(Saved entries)
────

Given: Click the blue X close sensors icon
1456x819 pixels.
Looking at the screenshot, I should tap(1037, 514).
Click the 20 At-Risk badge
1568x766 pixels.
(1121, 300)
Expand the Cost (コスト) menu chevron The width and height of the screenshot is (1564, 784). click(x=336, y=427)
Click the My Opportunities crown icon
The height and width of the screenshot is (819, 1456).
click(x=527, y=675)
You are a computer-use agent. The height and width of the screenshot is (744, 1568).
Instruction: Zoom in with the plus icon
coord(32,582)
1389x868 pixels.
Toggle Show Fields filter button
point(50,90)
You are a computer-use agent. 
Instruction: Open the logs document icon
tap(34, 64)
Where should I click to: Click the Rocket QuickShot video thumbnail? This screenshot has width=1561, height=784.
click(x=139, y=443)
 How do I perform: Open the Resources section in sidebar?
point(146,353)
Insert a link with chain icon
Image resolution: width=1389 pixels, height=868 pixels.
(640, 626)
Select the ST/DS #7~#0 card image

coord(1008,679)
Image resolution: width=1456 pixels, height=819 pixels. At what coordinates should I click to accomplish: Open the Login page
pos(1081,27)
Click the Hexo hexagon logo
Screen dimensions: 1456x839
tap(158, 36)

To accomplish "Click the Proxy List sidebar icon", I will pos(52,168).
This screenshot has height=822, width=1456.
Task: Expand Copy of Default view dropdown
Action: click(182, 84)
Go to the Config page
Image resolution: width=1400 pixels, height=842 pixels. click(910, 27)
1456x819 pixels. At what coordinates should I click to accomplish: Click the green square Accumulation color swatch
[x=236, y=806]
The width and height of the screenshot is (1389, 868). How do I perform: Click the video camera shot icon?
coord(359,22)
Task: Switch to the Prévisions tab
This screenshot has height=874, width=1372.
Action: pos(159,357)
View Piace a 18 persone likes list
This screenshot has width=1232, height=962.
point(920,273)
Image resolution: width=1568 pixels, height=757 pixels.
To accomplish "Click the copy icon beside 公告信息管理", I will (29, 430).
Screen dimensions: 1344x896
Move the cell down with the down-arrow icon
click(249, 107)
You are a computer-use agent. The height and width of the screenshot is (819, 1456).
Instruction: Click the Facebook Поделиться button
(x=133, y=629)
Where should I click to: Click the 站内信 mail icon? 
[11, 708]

────

▶ Work request: Every entry above needs to be duplicated exactly.

▶ Answer section:
Given: Click the blue X close sensors icon
1456x819 pixels.
Looking at the screenshot, I should tap(1037, 514).
Click the 20 At-Risk badge
1568x766 pixels.
(1121, 300)
Expand the Cost (コスト) menu chevron The width and height of the screenshot is (1564, 784). click(x=336, y=427)
Click the My Opportunities crown icon
The height and width of the screenshot is (819, 1456).
click(x=527, y=675)
You are a computer-use agent. The height and width of the screenshot is (744, 1568).
Instruction: Zoom in with the plus icon
coord(32,582)
1389x868 pixels.
Toggle Show Fields filter button
point(50,90)
You are a computer-use agent. 
Instruction: Open the logs document icon
tap(34, 64)
Where should I click to: Click the Rocket QuickShot video thumbnail? This screenshot has width=1561, height=784.
click(x=139, y=443)
 How do I perform: Open the Resources section in sidebar?
point(146,353)
Insert a link with chain icon
Image resolution: width=1389 pixels, height=868 pixels.
(640, 626)
Select the ST/DS #7~#0 card image

coord(1008,679)
Image resolution: width=1456 pixels, height=819 pixels. At what coordinates should I click to accomplish: Open the Login page
pos(1081,27)
Click the Hexo hexagon logo
Screen dimensions: 1456x839
tap(158, 36)

To accomplish "Click the Proxy List sidebar icon", I will pos(52,168).
This screenshot has height=822, width=1456.
Task: Expand Copy of Default view dropdown
Action: click(182, 84)
Go to the Config page
Image resolution: width=1400 pixels, height=842 pixels. click(910, 27)
1456x819 pixels. At what coordinates should I click to accomplish: Click the green square Accumulation color swatch
[x=236, y=806]
The width and height of the screenshot is (1389, 868). How do I perform: Click the video camera shot icon?
coord(359,22)
Task: Switch to the Prévisions tab
This screenshot has height=874, width=1372.
Action: pos(159,357)
View Piace a 18 persone likes list
This screenshot has width=1232, height=962.
point(920,273)
Image resolution: width=1568 pixels, height=757 pixels.
To accomplish "Click the copy icon beside 公告信息管理", I will (29, 430).
Screen dimensions: 1344x896
Move the cell down with the down-arrow icon
click(249, 107)
You are a computer-use agent. The height and width of the screenshot is (819, 1456).
Instruction: Click the Facebook Поделиться button
(x=133, y=629)
Where should I click to: Click the 站内信 mail icon? 
[11, 708]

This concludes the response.